College
senior Kyla Berry was looking forward to voting in her first presidential
election, even carrying her voter registration card in her wallet. "Vote
suppression is real. It does sometimes happen," said Daniel P. Tokaji, a law
professor at Ohio State University. But about two weeks ago, Berry got
disturbing news from local election officials. "This office has received
notification from the state of Georgia indicating that you are not a citizen of
the United States and therefore, not eligible to vote," a letter from the Fulton
County Department of Registration and Elections said. But Berry is a U.S.

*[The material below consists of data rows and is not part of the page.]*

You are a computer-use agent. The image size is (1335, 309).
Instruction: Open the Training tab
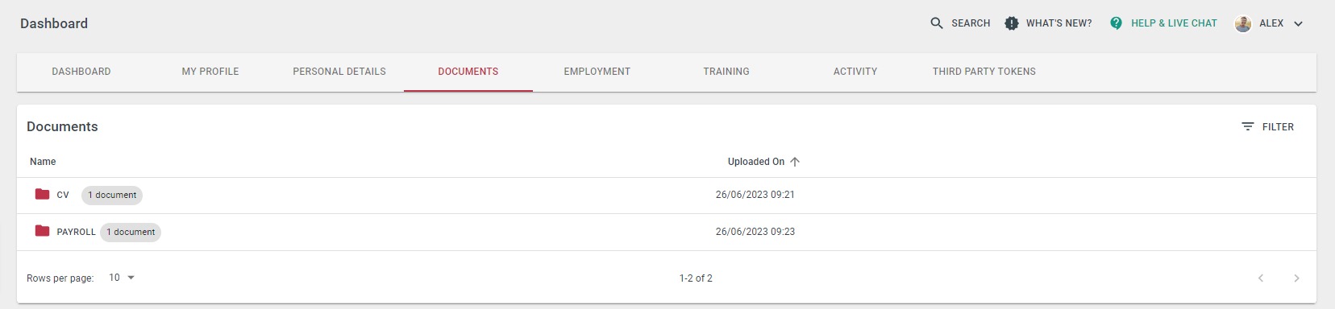[x=726, y=72]
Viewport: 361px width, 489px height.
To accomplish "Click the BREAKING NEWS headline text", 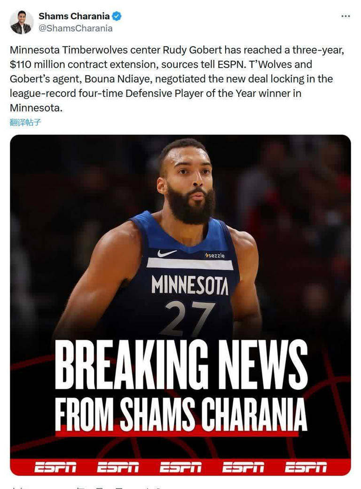I will pyautogui.click(x=181, y=365).
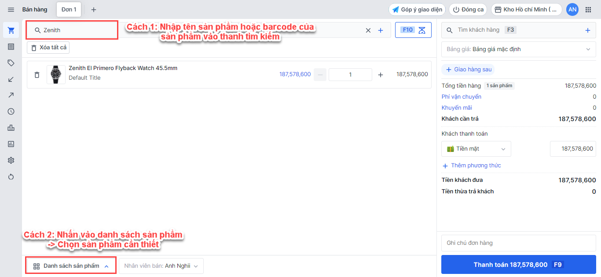Expand the Danh sách sản phẩm list

71,266
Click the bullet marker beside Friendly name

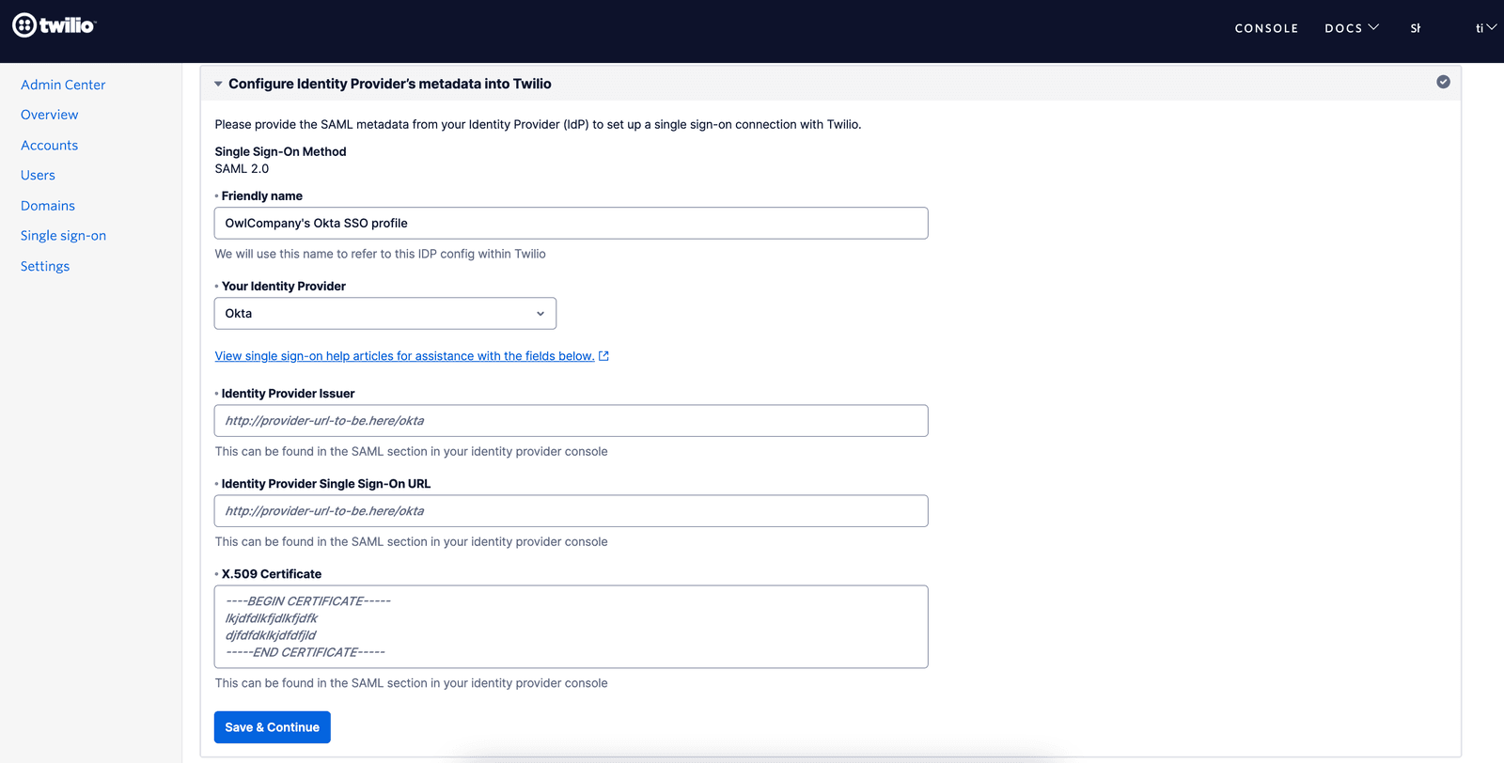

citizen, born in Boston, Massachusetts. She has a passport and a birth
certificate to prove it. Watch some of the concerns of voting experts » The
letter, which was dated October 2, gave her a week from the time it was dated to
prove her citizenship. There was a problem, though -- the letter was postmarked
October 9. "It was the most bizarre thing. I immediately called my mother and
asked her to send me my birth certificate, and then I was like, 'It's too late,
apparently,' " Berry said.
Berry is one of more than 50,000 registered Georgia voters who have been
"flagged" because of a computer mismatch in their personal identification
information. At least 4,500 of those people are having their citizenship
questioned and the burden is on them to prove eligibility to vote. Experts say
lists of people with mismatches are often systematically cut, or "purged," from
voter rolls. It's a scenario that's being repeated all across the country, with
cases like Berry's raising fears of potential vote suppression in crucial swing
states.
Ed.note: Here we are again. Every four years the Republicans come up
with the same 'October surprise' of removing from the voter rolls as many as
possible of the people likely to vote for the Democratic presidential candidate.
Because a majority of the federal judges are Republican appointees, the
Republican election officials tend to get away with this illegal activity.